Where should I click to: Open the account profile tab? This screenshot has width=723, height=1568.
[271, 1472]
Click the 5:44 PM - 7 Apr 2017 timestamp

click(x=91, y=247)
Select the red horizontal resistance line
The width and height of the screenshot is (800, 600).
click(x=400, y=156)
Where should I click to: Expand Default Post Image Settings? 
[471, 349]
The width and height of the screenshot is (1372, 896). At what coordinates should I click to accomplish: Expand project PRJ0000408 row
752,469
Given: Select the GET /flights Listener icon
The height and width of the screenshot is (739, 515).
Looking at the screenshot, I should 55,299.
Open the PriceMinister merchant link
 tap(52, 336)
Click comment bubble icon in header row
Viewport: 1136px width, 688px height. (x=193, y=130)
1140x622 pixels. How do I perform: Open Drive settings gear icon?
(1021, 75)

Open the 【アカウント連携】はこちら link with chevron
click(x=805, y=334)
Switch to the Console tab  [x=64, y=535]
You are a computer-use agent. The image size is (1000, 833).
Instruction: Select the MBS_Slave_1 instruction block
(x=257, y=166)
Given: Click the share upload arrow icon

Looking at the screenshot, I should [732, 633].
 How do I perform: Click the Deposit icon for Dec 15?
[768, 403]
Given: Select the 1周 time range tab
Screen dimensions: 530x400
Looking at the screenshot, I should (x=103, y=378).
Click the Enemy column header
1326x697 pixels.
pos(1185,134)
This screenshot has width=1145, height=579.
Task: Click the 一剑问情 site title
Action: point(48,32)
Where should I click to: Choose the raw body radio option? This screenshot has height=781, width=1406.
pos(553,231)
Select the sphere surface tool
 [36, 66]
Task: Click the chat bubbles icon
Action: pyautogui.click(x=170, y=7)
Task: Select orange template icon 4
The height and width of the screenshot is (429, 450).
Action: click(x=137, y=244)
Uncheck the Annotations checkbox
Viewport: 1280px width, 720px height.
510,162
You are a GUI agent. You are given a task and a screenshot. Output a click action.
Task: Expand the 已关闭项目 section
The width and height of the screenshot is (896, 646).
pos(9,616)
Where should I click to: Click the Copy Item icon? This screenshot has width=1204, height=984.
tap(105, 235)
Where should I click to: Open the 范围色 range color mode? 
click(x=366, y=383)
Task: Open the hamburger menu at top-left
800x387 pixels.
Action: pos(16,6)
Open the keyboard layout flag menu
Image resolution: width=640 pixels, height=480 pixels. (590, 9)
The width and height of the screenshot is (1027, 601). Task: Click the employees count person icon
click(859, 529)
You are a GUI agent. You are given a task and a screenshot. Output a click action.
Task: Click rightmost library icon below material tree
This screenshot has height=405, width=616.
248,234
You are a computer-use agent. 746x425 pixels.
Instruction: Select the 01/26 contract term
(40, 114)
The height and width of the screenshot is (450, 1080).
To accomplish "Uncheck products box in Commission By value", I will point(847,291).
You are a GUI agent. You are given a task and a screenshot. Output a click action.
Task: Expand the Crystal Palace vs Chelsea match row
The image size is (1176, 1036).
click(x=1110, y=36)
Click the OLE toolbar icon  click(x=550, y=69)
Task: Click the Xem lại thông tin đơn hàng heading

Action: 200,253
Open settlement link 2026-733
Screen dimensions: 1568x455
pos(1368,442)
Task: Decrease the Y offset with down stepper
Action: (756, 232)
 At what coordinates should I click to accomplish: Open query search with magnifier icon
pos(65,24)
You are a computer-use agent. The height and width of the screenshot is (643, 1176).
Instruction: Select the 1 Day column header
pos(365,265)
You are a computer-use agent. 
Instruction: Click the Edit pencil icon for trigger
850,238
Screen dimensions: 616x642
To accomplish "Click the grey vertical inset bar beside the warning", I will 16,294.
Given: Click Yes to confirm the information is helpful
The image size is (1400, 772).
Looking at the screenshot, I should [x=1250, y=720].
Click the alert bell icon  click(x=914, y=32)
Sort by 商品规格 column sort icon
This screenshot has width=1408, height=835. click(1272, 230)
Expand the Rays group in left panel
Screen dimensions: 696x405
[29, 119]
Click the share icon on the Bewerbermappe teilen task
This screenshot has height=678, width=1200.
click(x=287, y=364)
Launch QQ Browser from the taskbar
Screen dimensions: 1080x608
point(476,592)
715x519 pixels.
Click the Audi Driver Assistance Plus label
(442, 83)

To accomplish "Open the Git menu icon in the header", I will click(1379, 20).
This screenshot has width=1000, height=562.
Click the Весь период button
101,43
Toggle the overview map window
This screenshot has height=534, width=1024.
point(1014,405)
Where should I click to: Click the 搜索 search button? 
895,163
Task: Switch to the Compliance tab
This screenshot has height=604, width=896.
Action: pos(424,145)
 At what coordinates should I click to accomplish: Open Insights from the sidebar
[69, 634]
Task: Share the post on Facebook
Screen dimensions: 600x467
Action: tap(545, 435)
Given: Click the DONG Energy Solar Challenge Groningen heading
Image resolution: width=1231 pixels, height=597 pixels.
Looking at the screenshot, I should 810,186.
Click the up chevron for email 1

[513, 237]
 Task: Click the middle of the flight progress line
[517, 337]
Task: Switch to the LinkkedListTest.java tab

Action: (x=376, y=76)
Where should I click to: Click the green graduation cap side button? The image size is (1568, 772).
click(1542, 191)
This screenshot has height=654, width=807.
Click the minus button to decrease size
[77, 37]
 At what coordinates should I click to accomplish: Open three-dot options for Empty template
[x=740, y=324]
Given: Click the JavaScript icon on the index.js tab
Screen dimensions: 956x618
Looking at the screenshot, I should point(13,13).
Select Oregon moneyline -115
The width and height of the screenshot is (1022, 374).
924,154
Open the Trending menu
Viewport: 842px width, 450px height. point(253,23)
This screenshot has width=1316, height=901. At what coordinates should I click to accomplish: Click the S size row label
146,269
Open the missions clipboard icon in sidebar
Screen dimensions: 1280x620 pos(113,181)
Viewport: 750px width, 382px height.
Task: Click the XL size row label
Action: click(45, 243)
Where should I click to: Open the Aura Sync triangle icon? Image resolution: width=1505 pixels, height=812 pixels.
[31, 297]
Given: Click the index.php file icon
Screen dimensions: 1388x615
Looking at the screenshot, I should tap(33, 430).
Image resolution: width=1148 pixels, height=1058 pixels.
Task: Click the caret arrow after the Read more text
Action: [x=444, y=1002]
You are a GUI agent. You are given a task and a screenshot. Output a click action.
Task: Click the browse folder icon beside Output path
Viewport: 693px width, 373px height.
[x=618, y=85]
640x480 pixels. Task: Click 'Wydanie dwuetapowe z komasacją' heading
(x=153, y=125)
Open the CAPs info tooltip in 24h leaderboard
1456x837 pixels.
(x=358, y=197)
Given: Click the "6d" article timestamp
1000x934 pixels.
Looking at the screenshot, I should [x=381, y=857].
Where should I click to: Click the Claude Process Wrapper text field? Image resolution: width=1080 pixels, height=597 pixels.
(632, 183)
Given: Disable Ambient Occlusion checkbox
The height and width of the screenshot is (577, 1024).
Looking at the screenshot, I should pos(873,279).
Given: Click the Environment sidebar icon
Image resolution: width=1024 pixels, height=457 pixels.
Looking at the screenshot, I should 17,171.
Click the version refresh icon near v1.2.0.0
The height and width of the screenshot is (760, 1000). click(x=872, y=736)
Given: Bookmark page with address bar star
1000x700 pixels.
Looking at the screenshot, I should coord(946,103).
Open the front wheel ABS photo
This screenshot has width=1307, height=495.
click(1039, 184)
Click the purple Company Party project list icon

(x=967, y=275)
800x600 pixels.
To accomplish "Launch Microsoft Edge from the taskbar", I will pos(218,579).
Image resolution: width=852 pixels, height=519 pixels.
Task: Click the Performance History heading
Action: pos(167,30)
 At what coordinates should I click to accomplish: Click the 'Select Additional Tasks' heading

:: PROBLEM ::
Every line above that contains the word "computer" should be reported.

:: SOLUTION ::
You are a computer-use agent. The image size is (1000, 833).
You are a computer-use agent. 746x425 pixels.
You are a computer-use agent. The height and width of the screenshot is (643, 1176).
You are a computer-use agent. 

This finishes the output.